(Data records begins)
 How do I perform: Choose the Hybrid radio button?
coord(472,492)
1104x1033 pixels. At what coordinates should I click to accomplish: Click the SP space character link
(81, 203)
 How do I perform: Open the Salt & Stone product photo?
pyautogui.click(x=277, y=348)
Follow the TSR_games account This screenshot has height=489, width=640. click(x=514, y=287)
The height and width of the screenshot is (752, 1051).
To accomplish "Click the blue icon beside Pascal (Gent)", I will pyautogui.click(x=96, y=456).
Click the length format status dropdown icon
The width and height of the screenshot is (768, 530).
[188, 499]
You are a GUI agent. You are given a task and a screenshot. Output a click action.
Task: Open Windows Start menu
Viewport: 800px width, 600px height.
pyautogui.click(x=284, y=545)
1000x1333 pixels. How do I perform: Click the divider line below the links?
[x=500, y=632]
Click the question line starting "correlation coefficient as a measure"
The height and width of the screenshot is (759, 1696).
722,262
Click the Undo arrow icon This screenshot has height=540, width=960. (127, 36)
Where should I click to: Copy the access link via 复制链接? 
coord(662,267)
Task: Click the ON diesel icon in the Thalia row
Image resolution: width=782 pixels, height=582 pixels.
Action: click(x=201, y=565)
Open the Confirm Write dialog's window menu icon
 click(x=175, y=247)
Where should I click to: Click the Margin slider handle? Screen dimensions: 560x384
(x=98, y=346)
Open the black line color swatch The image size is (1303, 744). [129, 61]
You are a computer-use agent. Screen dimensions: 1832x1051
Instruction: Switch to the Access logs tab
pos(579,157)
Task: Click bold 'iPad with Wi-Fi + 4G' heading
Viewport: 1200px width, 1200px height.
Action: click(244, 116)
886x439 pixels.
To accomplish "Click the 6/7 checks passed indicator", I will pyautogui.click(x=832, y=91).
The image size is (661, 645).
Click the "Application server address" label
(Data records ends)
Your answer is a single number: the count of lines in the records holding the string "agent".

→ Solution for this problem: 2